Pocket, $6.99, ISBN 0-671-02740-9
Historical Romantic Suspense, 2000 (Reissue)
A debut author whose book is a hardcover. Hmm, I can hear the knives and forks being pulled out from under the critics’ tables already. Me, I don’t buy hardcovers, they’re too expensive, so I am reading and reviewing this only after it is available in mass market paperback.
I’m almost afraid to read this book as a result. But hey, I thought, why not? Well, I can now safely say that this book isn’t that bad. It’s not good, but it’s not awful. But take that with a pinch of salt. I didn’t pay $18 for this (“only” $6.99), so I could afford to keep the scalpel and dentist drill safely tucked away while reading this book.
For me, the plot of a story determines whether it sinks or stays afloat. Here, we have surly, one-dimensional Ian Foscani, the Conte d’Aostro, and female doctor and buxom bimbo Bianca Salva thinking the other murdered courtesan Isabella Bellocchio. You see, they stumbled upon each other over poor Isabella’s body, with Bianca holding the murder weapon. The story is set in Renaissance Italy, by the way.
Sounds good so far. But then, guess what? For some silly reason Ian demands that they fake an engagement, all the while he believing her a murderer. It must be something in the Venetian water. And Bianca, whom I am convinced is the prototype for Barbie dolls everywhere, wants to perform an autopsy on the dead woman. Seems the only way she can get her hands on that corpse is via an engagement.
Only in books you don’t call the law when you stumble upon a dead body. Only in fiction la-la land do you pretend to marry under the most implausible circumstances. This book sinks a hundred feet under the plausibility quicksand and is never seen reemerging ever again. I find myself going “Huh?” almost right away – in Chapter Three actually – and it requires the strongest of will for me not to take up a red pen and start making notes at the sidelines.

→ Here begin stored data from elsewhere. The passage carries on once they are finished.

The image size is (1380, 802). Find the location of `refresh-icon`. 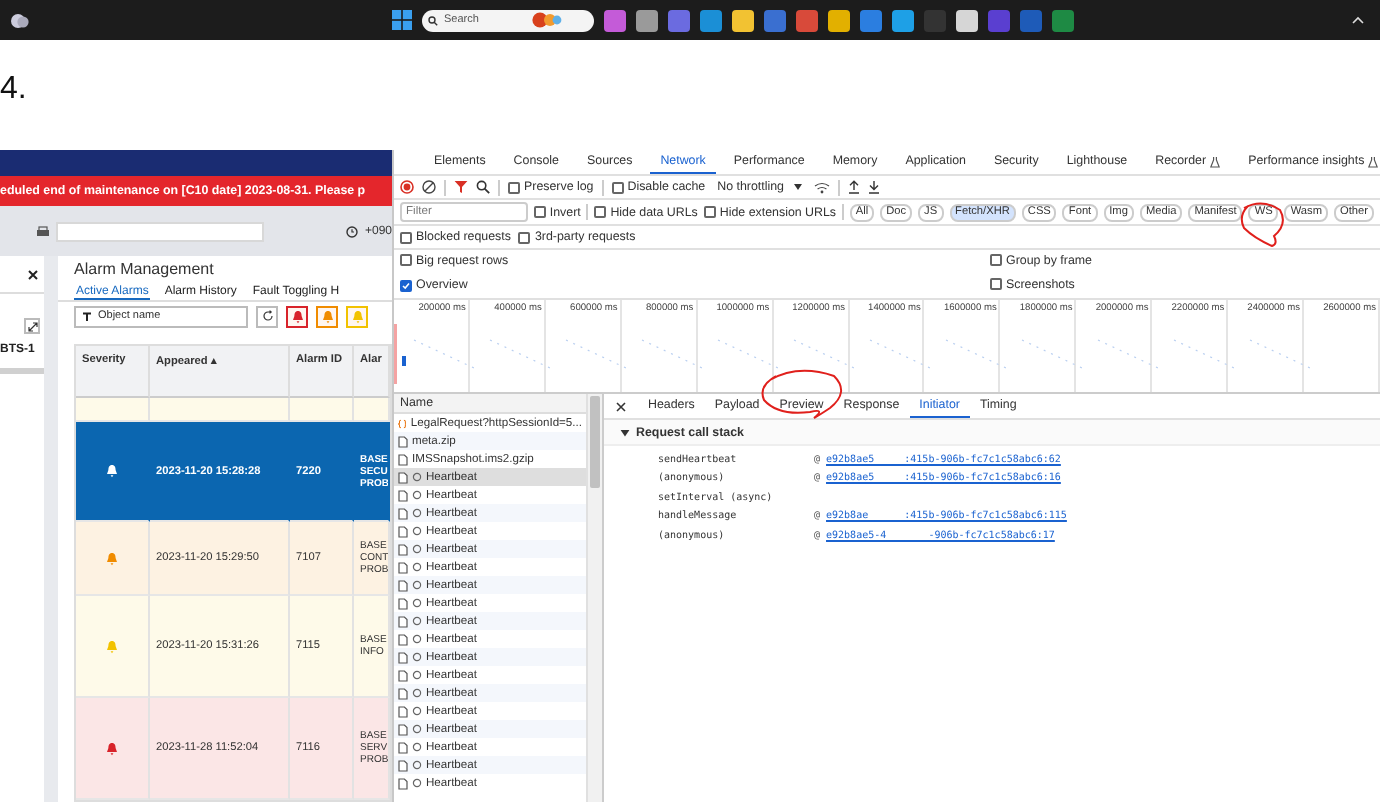

refresh-icon is located at coordinates (267, 316).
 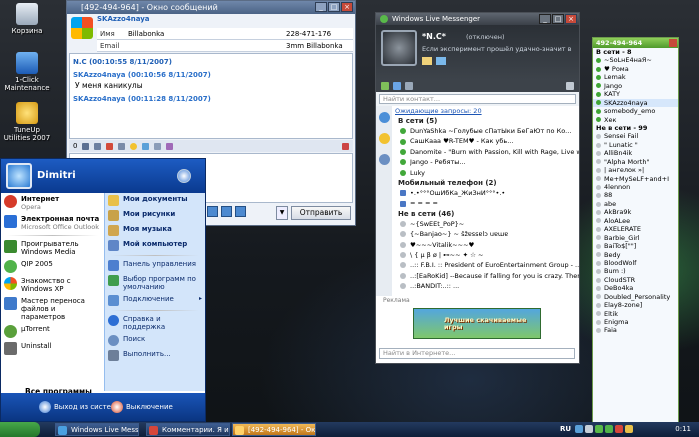 What do you see at coordinates (155, 246) in the screenshot?
I see `place-my-computer: Мой компьютер` at bounding box center [155, 246].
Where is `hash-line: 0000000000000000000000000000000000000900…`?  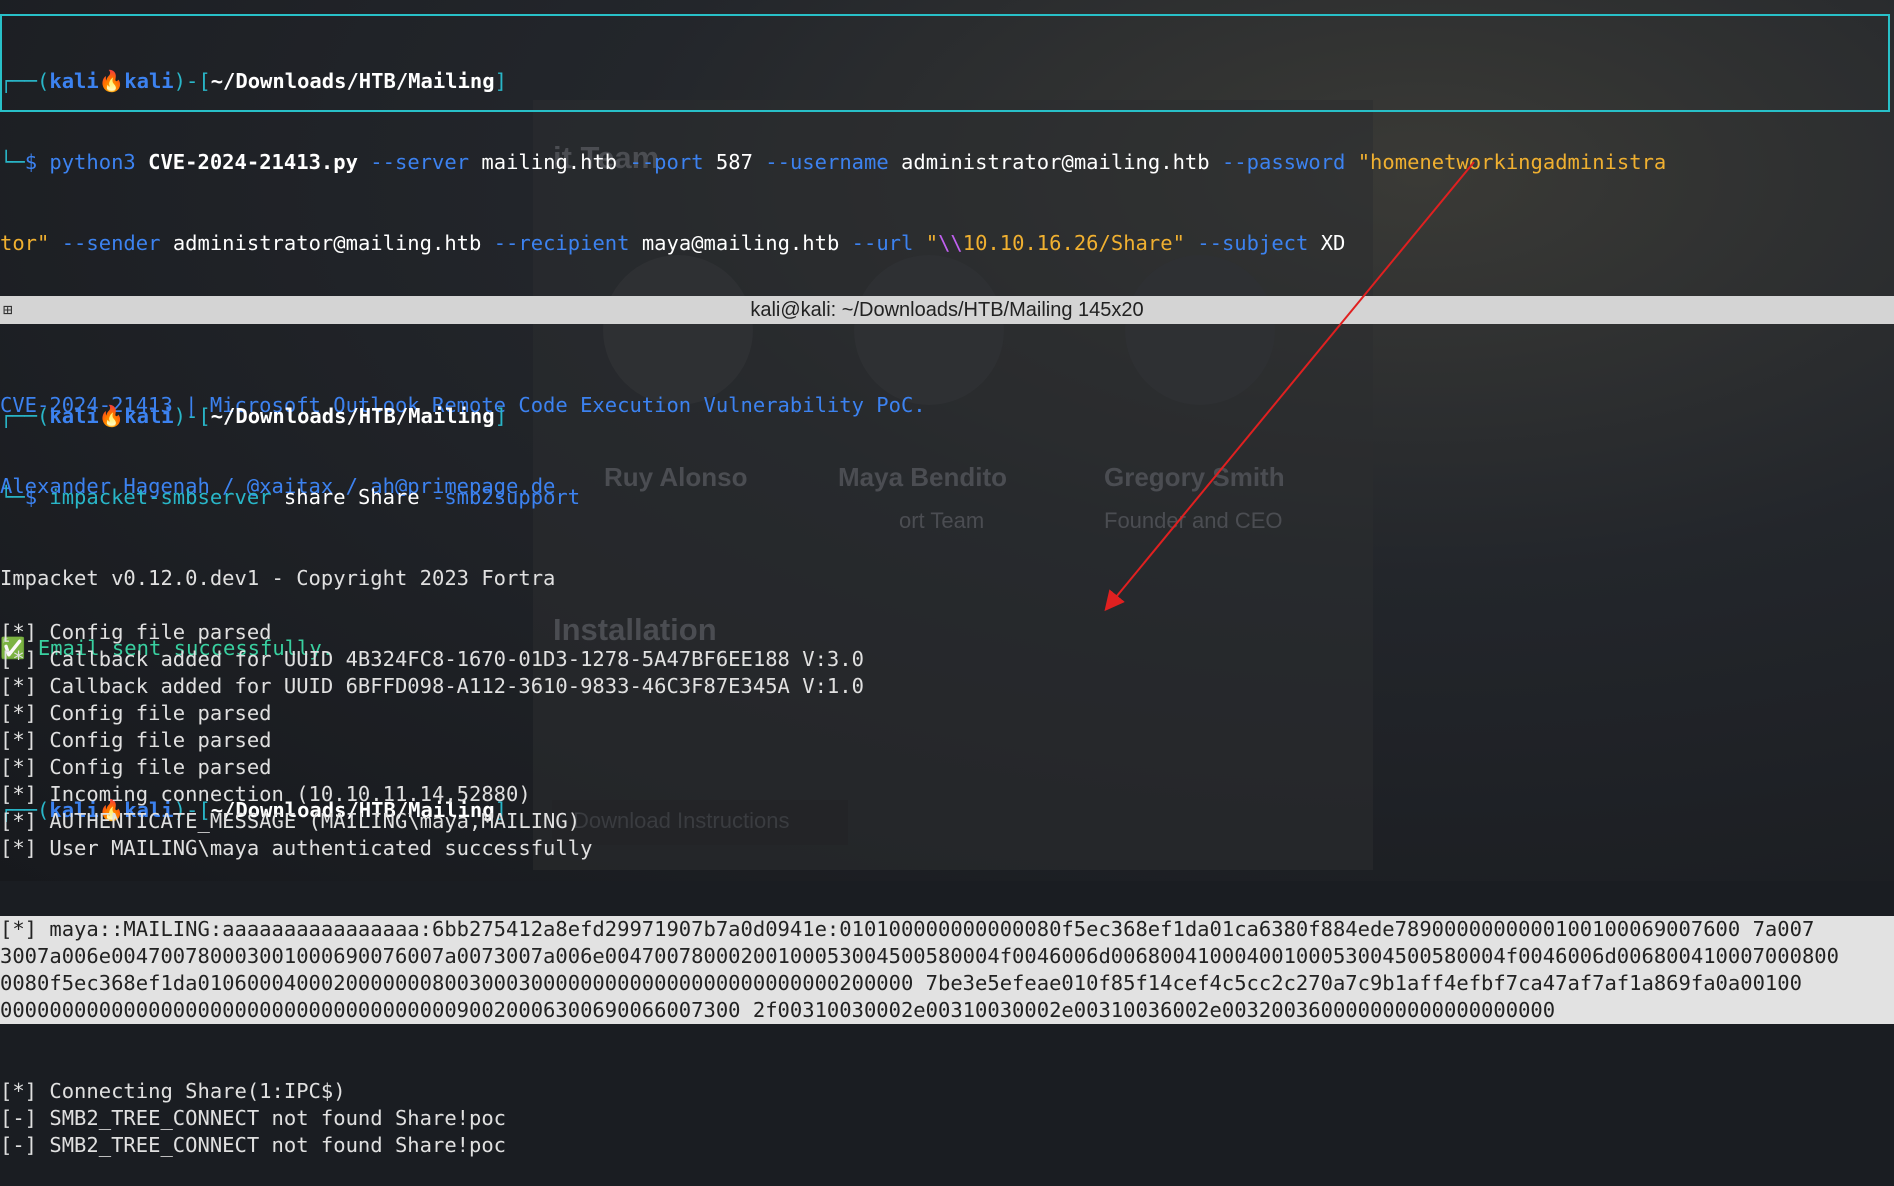 hash-line: 0000000000000000000000000000000000000900… is located at coordinates (778, 1010).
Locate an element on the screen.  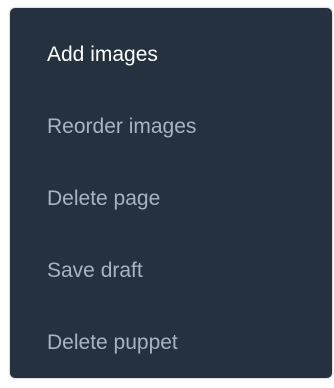
menu-item-add-images: Add images is located at coordinates (102, 55).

Ian is a blockhead, a total nincompoop who isn’t a very hospitable, much less compelling hero. He alternates between casting aspersions at Bianca or lusting after her Barbie doll measurements. He doesn’t trust her, but has no qualms in playing patty cakes with her. Gee, that is so adolescent high school tomcat behavior.
Then there’s Bianca, dear Bianca, who wants to be a doctor but can’t. The book maintains it’s because of her sex, but I say it’s because of the fact that she’s empty upstairs. That ninny supposedly wants to find the murderer of Isabella, but she gets sidetracked – no, make that skidded off the mountain path and fell right down into a ravine and never seen again – whenever Ian waves his protruding banjo at her. Silly woman. If I’m her, no way will I get all chilly in my erogenous zones whenever that insulting, obnoxious boor even looks at me. What happened to pride? Oh, and dear Bianca is willing to do the wild thing by page 121 (or is it 131?) because she is consumed by intellectual curiosity about Procreation Mechanics 101. This from a woman who has friends among courtesans. Take it from me: if you’re consumed by burning curiosity about jolly fun stuff of the bedroom, please pick someone worthy for your desire to learn. Not a bad tempered, insulting, cold, and totally unpleasant swine whose only good (if superficial) trait is being handsome and gloriously blond.
Then there is this rather confusing style of writing, where there are many awkward and abrupt changes of point-of-view. There are paragraphs where up to three people are talking, all their conversations thrown into one confusing mess. Sometimes there are two men in the room, and the use of “he”, “him”, and “his” becomes totally bewildering. Whose him is getting him’ed? All I got from all this analysis was a headache.
But then again, these faults don’t hide the fact that Miss Jaffe is an author that, with tighter editing and proofreading, can probably go far. This is a first book, after all, and allowances have to be made. So what if historical details are a bit lacking? So what if the heroine’s a bimbo and the hero’s a Ken doll?
Hmm, maybe I didn’t quite put away my scalpel after all.